Assignee shall indemnify and hold Assignor harmless from any claims, damages, or costs arising from Assignee's failure to perform under the Original Contract after the date of this Assignment.
5. REPRESENTATIONS AND WARRANTIES
5.1 Assignor represents and warrants that: (a) the Original Contract is in full force and effect; (b) Assignor is not in default under the Original Contract; (c) Assignor has the right to assign the Original Contract as set forth herein; and (d) Assignor has not previously assigned or encumbered any rights under the Original Contract.
5.2 Assignee represents and warrants that: (a) Assignee has reviewed the Original Contract and the Property; (b) Assignee has the financial ability to close the purchase of the Property; and (c) Assignee accepts the Property in its current condition, subject to the terms of the Original Contract.
6. GENERAL PROVISIONS
6.1 Governing Law. This Assignment is governed by the laws of the State of [Property State].
6.2 Entire Agreement. This Assignment, together with the Original Contract (incorporated by reference), constitutes the entire agreement between the parties with respect to the assignment of the purchase rights.
6.3 Counterparts. This Assignment may be executed in counterparts. Electronic signatures are valid under the E-SIGN Act.
IN WITNESS WHEREOF, the parties have executed this Real Estate Assignment Contract as of the date written above.
ASSIGNOR:
Signature: _______________________________ Date: _______________
Printed Name: _______________________________
Title (if entity): _______________________________
[Assignor Name]
ASSIGNEE:
Signature: _______________________________ Date: _______________
Printed Name: _______________________________
Title (if entity): _______________________________
[Assignee Name]
SELLER CONSENT (if required):
The undersigned Seller hereby consents to the foregoing assignment.
Signature: _______________________________ Date: _______________
Printed Name: [Seller Name]
Assignor
________________
Signature
Assignee
________________
Signature
Seller (consent)
________________
Signature
What Is a Real Estate Assignment Contract?
A Real Estate Assignment Contract in the United States conveys a defined interest from the assignor to the assignee and fixes the effect of that transfer.
Real Estate Assignment Contracts are governed by general contract law principles — primarily state common law for real property contracts and, where applicable, the Uniform Commercial Code for any personal property components. The assignability of real estate purchase contracts is determined first by the contract itself: a purchase agreement that expressly permits assignment allows the buyer to assign without seller consent; one that requires seller consent or prohibits assignment restricts the buyer's ability to use this strategy. Many standard residential purchase agreements used by National Association of Realtors (NAR) affiliated brokerages and state REALTOR associations include anti-assignment clauses or require seller consent, which wholesalers must either negotiate around or obtain consent to override.

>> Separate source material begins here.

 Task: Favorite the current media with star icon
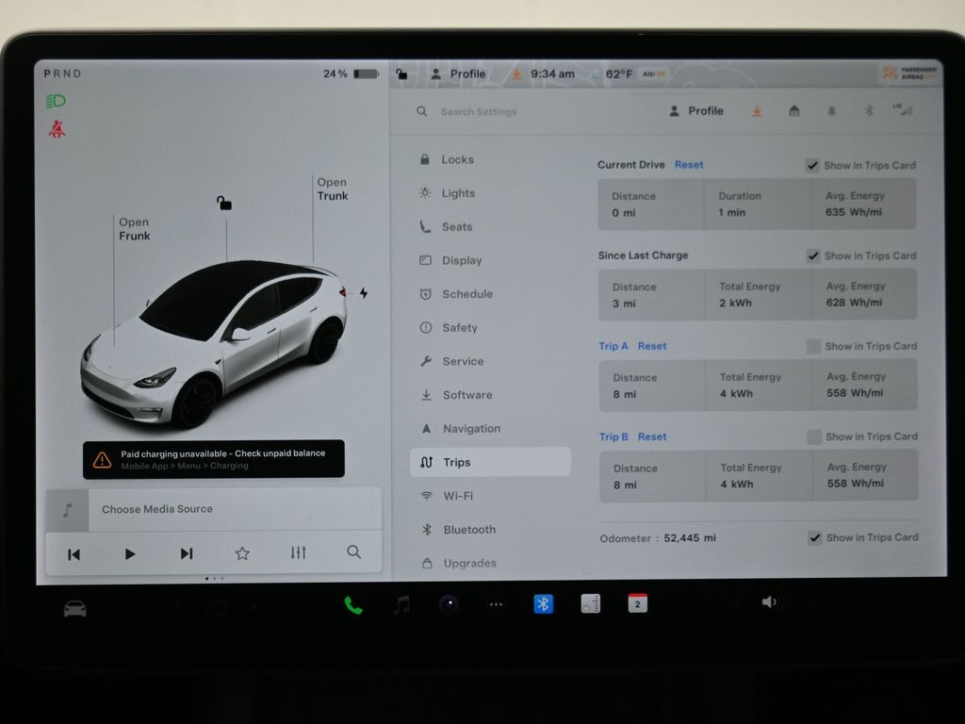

The legal distinction between an assignment of contract and a double close (also called a simultaneous close or back-to-back close) is important in US real estate practice. In an assignment, the assignor never takes title — the property conveys directly from the original seller to the assignee-end buyer at closing. The assignment fee is collected at closing through the closing statement. In a double close, the wholesaler takes title briefly (often using transactional funding for a few hours or days) before conveying to the end buyer in a separate transaction. Double closes avoid the need for seller consent to assignment but involve two title transfers and two sets of closing costs.

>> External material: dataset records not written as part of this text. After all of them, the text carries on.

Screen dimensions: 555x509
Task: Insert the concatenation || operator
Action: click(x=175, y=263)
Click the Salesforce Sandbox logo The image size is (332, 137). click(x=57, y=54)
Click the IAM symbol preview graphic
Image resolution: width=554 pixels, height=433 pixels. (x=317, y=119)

State real estate licensing law creates a significant regulatory concern for real estate wholesalers. Most state real estate commission regulations define 'real estate brokerage' broadly to include activities such as marketing properties, soliciting buyers, or receiving compensation in connection with real estate transactions. The central question is whether a wholesaler who is marketing properties under contract to end buyers is engaged in unlicensed brokerage activity. The general consensus in most states is that assigning one's own equitable interest in a purchase contract is not brokerage — the wholesaler is selling a contract right, not a property — but the line blurs when the wholesaler advertises the property publicly, uses 'for sale' signage, or takes fees that resemble real estate commissions. Illinois requires wholesalers to hold a real estate license (765 ILCS 70/1 et seq.); Oklahoma's Real Estate License Code (59 O.S. § 858-301) has been interpreted broadly by the Oklahoma Real Estate Commission to require licensing for wholesalers; and Georgia, Michigan, and other states have active legislative or regulatory discussions about wholesaler licensing requirements.

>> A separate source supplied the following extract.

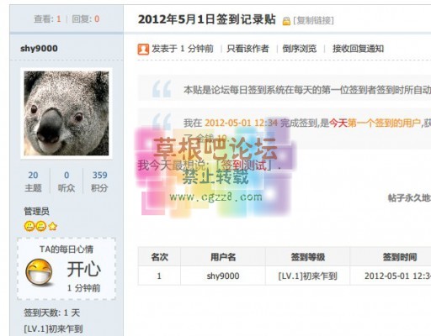Switch to reverse order 倒序浏览

pos(300,49)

The equitable interest theory underpins the legal basis for wholesale assignment. Under the doctrine of equitable conversion — recognized in most states — once a buyer signs a purchase contract, the buyer acquires equitable title to the property even though legal title has not yet transferred. The buyer's equitable interest is a property right that the buyer can transfer by assignment. This theory supports the position that a wholesaler who assigns their equitable interest is not selling real property (which would require a real estate license) but rather selling a contractual right.
Texas Property Code § 5.086, enacted in 2021, requires wholesalers who are assigning purchase contracts to real property to disclose in writing that they are selling their contractual interest and not the property itself, and to include specific disclosure language in both the original contract and any marketing materials. Several other states have proposed or enacted similar disclosure requirements.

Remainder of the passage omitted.